● Exercise goal:
Repeat back the listing below, word for word and in full.

● Exercise material:
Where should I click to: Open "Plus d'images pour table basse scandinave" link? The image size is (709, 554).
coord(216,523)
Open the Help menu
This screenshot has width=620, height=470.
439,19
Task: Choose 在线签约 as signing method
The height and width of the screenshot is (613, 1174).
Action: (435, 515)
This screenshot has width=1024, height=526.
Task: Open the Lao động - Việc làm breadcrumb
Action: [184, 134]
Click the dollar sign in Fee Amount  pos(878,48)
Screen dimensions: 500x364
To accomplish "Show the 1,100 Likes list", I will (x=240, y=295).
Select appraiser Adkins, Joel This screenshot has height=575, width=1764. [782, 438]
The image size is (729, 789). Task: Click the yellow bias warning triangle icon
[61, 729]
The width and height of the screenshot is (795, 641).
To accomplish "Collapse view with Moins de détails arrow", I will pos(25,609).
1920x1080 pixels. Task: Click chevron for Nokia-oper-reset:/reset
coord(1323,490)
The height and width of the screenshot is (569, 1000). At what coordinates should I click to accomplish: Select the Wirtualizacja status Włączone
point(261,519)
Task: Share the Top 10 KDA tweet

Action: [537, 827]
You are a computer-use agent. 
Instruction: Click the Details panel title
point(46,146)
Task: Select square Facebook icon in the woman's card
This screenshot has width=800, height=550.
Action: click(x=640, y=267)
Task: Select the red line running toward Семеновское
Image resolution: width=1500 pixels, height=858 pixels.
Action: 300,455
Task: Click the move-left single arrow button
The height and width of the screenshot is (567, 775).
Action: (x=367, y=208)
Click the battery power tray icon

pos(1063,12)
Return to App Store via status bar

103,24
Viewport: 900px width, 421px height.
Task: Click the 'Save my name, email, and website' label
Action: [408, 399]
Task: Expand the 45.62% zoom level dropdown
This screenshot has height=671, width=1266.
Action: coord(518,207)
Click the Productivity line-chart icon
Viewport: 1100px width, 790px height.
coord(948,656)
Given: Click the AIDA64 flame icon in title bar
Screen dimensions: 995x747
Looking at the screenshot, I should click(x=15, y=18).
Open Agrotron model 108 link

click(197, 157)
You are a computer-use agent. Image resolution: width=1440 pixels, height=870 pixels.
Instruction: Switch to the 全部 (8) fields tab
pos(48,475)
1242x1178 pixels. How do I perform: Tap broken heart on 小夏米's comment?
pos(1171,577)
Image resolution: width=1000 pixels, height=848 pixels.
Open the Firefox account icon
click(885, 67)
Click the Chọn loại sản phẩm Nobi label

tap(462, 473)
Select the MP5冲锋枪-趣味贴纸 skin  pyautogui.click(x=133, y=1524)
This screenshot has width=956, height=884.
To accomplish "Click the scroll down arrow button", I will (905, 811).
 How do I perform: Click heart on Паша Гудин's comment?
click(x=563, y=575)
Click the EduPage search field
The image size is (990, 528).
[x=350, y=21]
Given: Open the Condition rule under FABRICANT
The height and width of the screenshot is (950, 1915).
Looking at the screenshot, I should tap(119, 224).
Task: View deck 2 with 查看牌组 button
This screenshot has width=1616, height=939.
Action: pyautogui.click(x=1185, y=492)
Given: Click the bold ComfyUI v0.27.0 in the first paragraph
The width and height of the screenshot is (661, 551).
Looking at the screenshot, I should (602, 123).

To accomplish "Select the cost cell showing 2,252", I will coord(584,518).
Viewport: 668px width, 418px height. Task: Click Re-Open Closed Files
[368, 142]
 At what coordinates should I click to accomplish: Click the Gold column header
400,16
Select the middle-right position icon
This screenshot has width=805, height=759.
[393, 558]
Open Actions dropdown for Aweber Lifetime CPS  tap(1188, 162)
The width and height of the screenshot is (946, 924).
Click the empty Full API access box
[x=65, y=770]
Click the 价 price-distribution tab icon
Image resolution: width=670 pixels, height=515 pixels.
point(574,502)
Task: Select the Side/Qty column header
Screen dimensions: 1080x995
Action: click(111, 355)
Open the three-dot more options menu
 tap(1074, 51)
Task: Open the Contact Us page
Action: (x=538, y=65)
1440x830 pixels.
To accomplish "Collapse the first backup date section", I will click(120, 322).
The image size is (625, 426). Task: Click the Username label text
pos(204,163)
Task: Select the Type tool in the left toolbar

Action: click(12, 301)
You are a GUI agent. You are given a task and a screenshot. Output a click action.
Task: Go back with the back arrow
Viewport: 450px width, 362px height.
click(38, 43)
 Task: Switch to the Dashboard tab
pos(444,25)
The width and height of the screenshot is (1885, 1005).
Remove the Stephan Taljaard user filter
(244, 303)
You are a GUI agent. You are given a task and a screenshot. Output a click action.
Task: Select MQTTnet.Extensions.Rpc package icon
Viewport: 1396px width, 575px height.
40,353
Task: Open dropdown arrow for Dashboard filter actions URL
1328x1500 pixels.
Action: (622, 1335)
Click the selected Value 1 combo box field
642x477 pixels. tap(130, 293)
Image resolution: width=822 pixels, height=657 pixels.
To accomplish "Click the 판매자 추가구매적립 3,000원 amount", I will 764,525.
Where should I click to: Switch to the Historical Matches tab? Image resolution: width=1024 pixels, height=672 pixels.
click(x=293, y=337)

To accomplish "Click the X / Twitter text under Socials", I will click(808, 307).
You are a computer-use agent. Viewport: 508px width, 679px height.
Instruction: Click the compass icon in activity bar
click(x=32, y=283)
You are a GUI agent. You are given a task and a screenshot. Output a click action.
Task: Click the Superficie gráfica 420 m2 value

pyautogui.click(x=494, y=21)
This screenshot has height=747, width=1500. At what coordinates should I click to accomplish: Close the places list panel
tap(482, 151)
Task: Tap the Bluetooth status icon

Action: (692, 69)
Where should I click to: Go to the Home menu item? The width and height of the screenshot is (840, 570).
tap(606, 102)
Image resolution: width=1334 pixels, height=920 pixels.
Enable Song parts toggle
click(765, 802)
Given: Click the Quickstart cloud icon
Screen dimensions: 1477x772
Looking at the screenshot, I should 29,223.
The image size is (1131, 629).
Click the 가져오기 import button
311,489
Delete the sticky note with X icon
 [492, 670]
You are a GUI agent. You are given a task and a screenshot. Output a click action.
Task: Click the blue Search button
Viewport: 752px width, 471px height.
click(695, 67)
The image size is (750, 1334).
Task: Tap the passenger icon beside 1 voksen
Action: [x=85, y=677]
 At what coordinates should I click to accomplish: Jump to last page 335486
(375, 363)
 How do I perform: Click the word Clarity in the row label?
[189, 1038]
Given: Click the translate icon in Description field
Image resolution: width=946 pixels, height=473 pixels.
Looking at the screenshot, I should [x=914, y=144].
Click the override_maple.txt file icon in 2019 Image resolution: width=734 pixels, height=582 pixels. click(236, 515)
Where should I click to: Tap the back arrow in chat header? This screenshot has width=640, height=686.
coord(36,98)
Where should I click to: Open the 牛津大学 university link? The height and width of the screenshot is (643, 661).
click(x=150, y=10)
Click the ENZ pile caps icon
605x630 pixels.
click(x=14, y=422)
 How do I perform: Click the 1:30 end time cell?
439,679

● Task output:
Where should I click to: Open "Plus d'images pour table basse scandinave" link? The image size is (709, 554).
coord(216,523)
Open the Help menu
This screenshot has width=620, height=470.
439,19
Task: Choose 在线签约 as signing method
The height and width of the screenshot is (613, 1174).
Action: (435, 515)
This screenshot has width=1024, height=526.
Task: Open the Lao động - Việc làm breadcrumb
Action: [184, 134]
Click the dollar sign in Fee Amount  pos(878,48)
Screen dimensions: 500x364
To accomplish "Show the 1,100 Likes list", I will (x=240, y=295).
Select appraiser Adkins, Joel This screenshot has height=575, width=1764. [782, 438]
The image size is (729, 789). Task: Click the yellow bias warning triangle icon
[61, 729]
The width and height of the screenshot is (795, 641).
To accomplish "Collapse view with Moins de détails arrow", I will pos(25,609).
1920x1080 pixels. Task: Click chevron for Nokia-oper-reset:/reset
coord(1323,490)
The height and width of the screenshot is (569, 1000). At what coordinates should I click to accomplish: Select the Wirtualizacja status Włączone
point(261,519)
Task: Share the Top 10 KDA tweet

Action: [537, 827]
You are a computer-use agent. 
Instruction: Click the Details panel title
point(46,146)
Task: Select square Facebook icon in the woman's card
This screenshot has width=800, height=550.
Action: click(x=640, y=267)
Task: Select the red line running toward Семеновское
Image resolution: width=1500 pixels, height=858 pixels.
Action: 300,455
Task: Click the move-left single arrow button
The height and width of the screenshot is (567, 775).
Action: (x=367, y=208)
Click the battery power tray icon

pos(1063,12)
Return to App Store via status bar

103,24
Viewport: 900px width, 421px height.
Task: Click the 'Save my name, email, and website' label
Action: [408, 399]
Task: Expand the 45.62% zoom level dropdown
This screenshot has height=671, width=1266.
Action: coord(518,207)
Click the Productivity line-chart icon
Viewport: 1100px width, 790px height.
coord(948,656)
Given: Click the AIDA64 flame icon in title bar
Screen dimensions: 995x747
Looking at the screenshot, I should click(x=15, y=18).
Open Agrotron model 108 link

click(197, 157)
You are a computer-use agent. Image resolution: width=1440 pixels, height=870 pixels.
Instruction: Switch to the 全部 (8) fields tab
pos(48,475)
1242x1178 pixels. How do I perform: Tap broken heart on 小夏米's comment?
pos(1171,577)
Image resolution: width=1000 pixels, height=848 pixels.
Open the Firefox account icon
click(885, 67)
Click the Chọn loại sản phẩm Nobi label

tap(462, 473)
Select the MP5冲锋枪-趣味贴纸 skin  pyautogui.click(x=133, y=1524)
This screenshot has width=956, height=884.
To accomplish "Click the scroll down arrow button", I will (905, 811).
 How do I perform: Click heart on Паша Гудин's comment?
click(x=563, y=575)
Click the EduPage search field
The image size is (990, 528).
[x=350, y=21]
Given: Open the Condition rule under FABRICANT
The height and width of the screenshot is (950, 1915).
Looking at the screenshot, I should tap(119, 224).
Task: View deck 2 with 查看牌组 button
This screenshot has width=1616, height=939.
Action: pyautogui.click(x=1185, y=492)
Given: Click the bold ComfyUI v0.27.0 in the first paragraph
The width and height of the screenshot is (661, 551).
Looking at the screenshot, I should (602, 123).

To accomplish "Select the cost cell showing 2,252", I will coord(584,518).
Viewport: 668px width, 418px height. Task: Click Re-Open Closed Files
[368, 142]
 At what coordinates should I click to accomplish: Click the Gold column header
400,16
Select the middle-right position icon
This screenshot has width=805, height=759.
[393, 558]
Open Actions dropdown for Aweber Lifetime CPS  tap(1188, 162)
The width and height of the screenshot is (946, 924).
Click the empty Full API access box
[x=65, y=770]
Click the 价 price-distribution tab icon
Image resolution: width=670 pixels, height=515 pixels.
point(574,502)
Task: Select the Side/Qty column header
Screen dimensions: 1080x995
Action: click(111, 355)
Open the three-dot more options menu
 tap(1074, 51)
Task: Open the Contact Us page
Action: (x=538, y=65)
1440x830 pixels.
To accomplish "Collapse the first backup date section", I will click(120, 322).
The image size is (625, 426). Task: Click the Username label text
pos(204,163)
Task: Select the Type tool in the left toolbar

Action: click(12, 301)
You are a GUI agent. You are given a task and a screenshot. Output a click action.
Task: Go back with the back arrow
Viewport: 450px width, 362px height.
click(38, 43)
 Task: Switch to the Dashboard tab
pos(444,25)
The width and height of the screenshot is (1885, 1005).
Remove the Stephan Taljaard user filter
(244, 303)
You are a GUI agent. You are given a task and a screenshot. Output a click action.
Task: Select MQTTnet.Extensions.Rpc package icon
Viewport: 1396px width, 575px height.
40,353
Task: Open dropdown arrow for Dashboard filter actions URL
1328x1500 pixels.
Action: (622, 1335)
Click the selected Value 1 combo box field
642x477 pixels. tap(130, 293)
Image resolution: width=822 pixels, height=657 pixels.
To accomplish "Click the 판매자 추가구매적립 3,000원 amount", I will 764,525.
Where should I click to: Switch to the Historical Matches tab? Image resolution: width=1024 pixels, height=672 pixels.
click(x=293, y=337)

To accomplish "Click the X / Twitter text under Socials", I will click(808, 307).
You are a computer-use agent. Viewport: 508px width, 679px height.
Instruction: Click the compass icon in activity bar
click(x=32, y=283)
You are a GUI agent. You are given a task and a screenshot. Output a click action.
Task: Click the Superficie gráfica 420 m2 value

pyautogui.click(x=494, y=21)
This screenshot has height=747, width=1500. At what coordinates should I click to accomplish: Close the places list panel
tap(482, 151)
Task: Tap the Bluetooth status icon

Action: (692, 69)
Where should I click to: Go to the Home menu item? The width and height of the screenshot is (840, 570).
tap(606, 102)
Image resolution: width=1334 pixels, height=920 pixels.
Enable Song parts toggle
click(765, 802)
Given: Click the Quickstart cloud icon
Screen dimensions: 1477x772
Looking at the screenshot, I should 29,223.
The image size is (1131, 629).
Click the 가져오기 import button
311,489
Delete the sticky note with X icon
 [492, 670]
You are a GUI agent. You are given a task and a screenshot. Output a click action.
Task: Click the blue Search button
Viewport: 752px width, 471px height.
click(695, 67)
The image size is (750, 1334).
Task: Tap the passenger icon beside 1 voksen
Action: [x=85, y=677]
 At what coordinates should I click to accomplish: Jump to last page 335486
(375, 363)
 How do I perform: Click the word Clarity in the row label?
[189, 1038]
Given: Click the translate icon in Description field
Image resolution: width=946 pixels, height=473 pixels.
Looking at the screenshot, I should [x=914, y=144].
Click the override_maple.txt file icon in 2019 Image resolution: width=734 pixels, height=582 pixels. click(236, 515)
Where should I click to: Tap the back arrow in chat header? This screenshot has width=640, height=686.
coord(36,98)
Where should I click to: Open the 牛津大学 university link? The height and width of the screenshot is (643, 661).
click(x=150, y=10)
Click the ENZ pile caps icon
605x630 pixels.
click(x=14, y=422)
 How do I perform: Click the 1:30 end time cell?
439,679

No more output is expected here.